Twins develop from one fertilized egg that splits into two embryos, and this concept has for the past several decades, seriously complicated the argument that life begins at conception.
"If we consider that each human being has a soul, then what happens to the soul when the early embryo cleaves into two individuals? Does each identical twin have only half a soul?" Waterland said, per Tech Insider.
In the article, Gilbert makes a number of key points, but I think this statement is the most crucial:
He notes that "many scientists agree that human life doesn't actually begin until about 24 weeks after fertilization,when our brains start producing wave patterns specific to humans. Gilbert argues that 'if we are willing to call flatlining (the loss of this pattern) death, then the emergence of this pattern is when we become humanly alive."
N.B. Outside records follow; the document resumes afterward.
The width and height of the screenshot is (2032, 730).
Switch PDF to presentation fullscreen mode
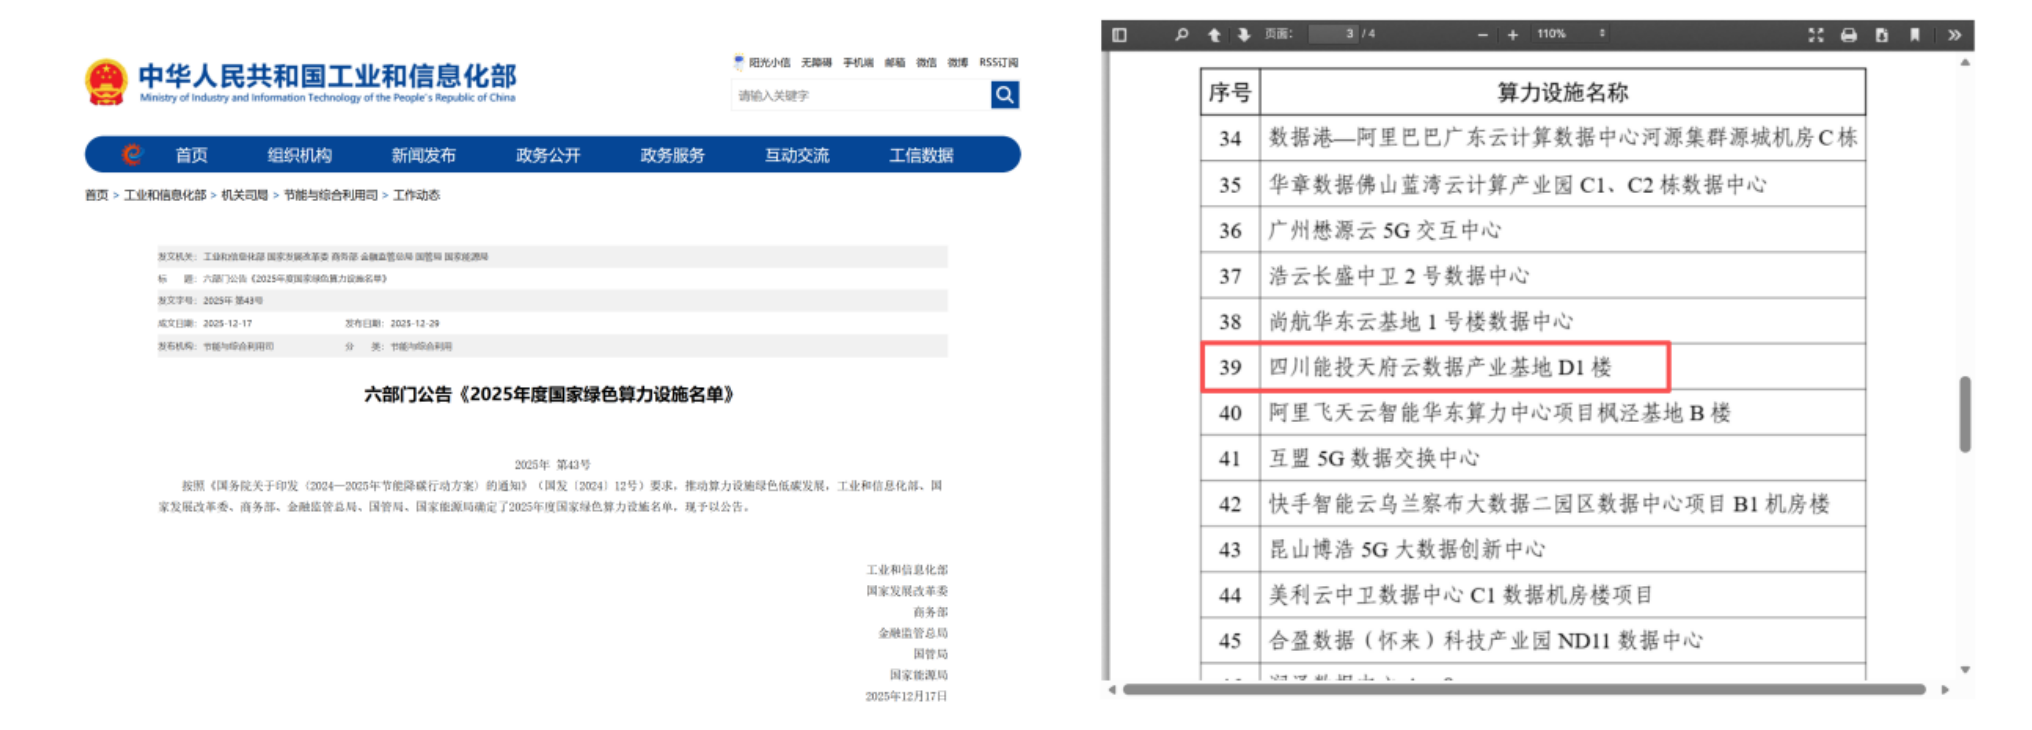click(x=1816, y=35)
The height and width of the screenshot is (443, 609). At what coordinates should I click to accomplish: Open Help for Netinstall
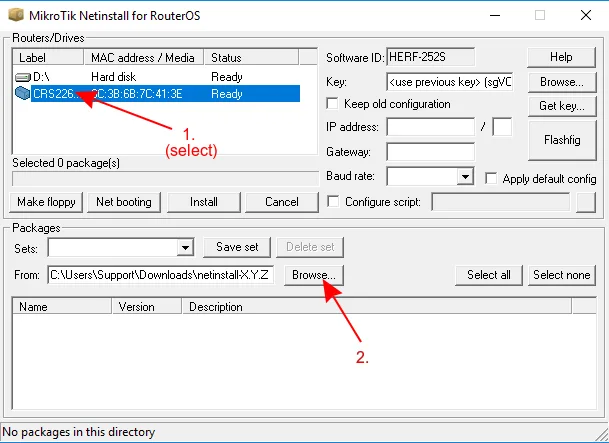pos(560,57)
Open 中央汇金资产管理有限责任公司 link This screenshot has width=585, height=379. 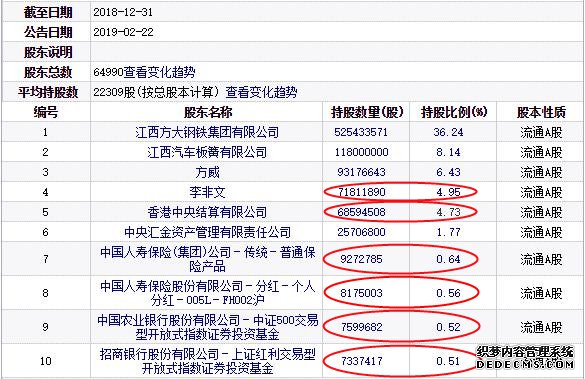pos(207,232)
Calderone puts it wonderfully well:
"Clearly Huckabee, who holds a degree in religion, has no business talking about science."
Amen.
In closing, I put Huckabee, Jindal, Walker, Rubio, and the others in the political clown car that was Fox New's Thursday night debate in the realm of befuddled bombast. Jindal, who is a Rhodes Scholar and has a degree in biology, should know better, but he still goes along with his GOP cronies when it comes to talking about climate change and feigns ignorance when he's asked about evolution.
This clown car is running out of gas and those inside have been smelling the fumes for too long. Let's hope none of them get to be President.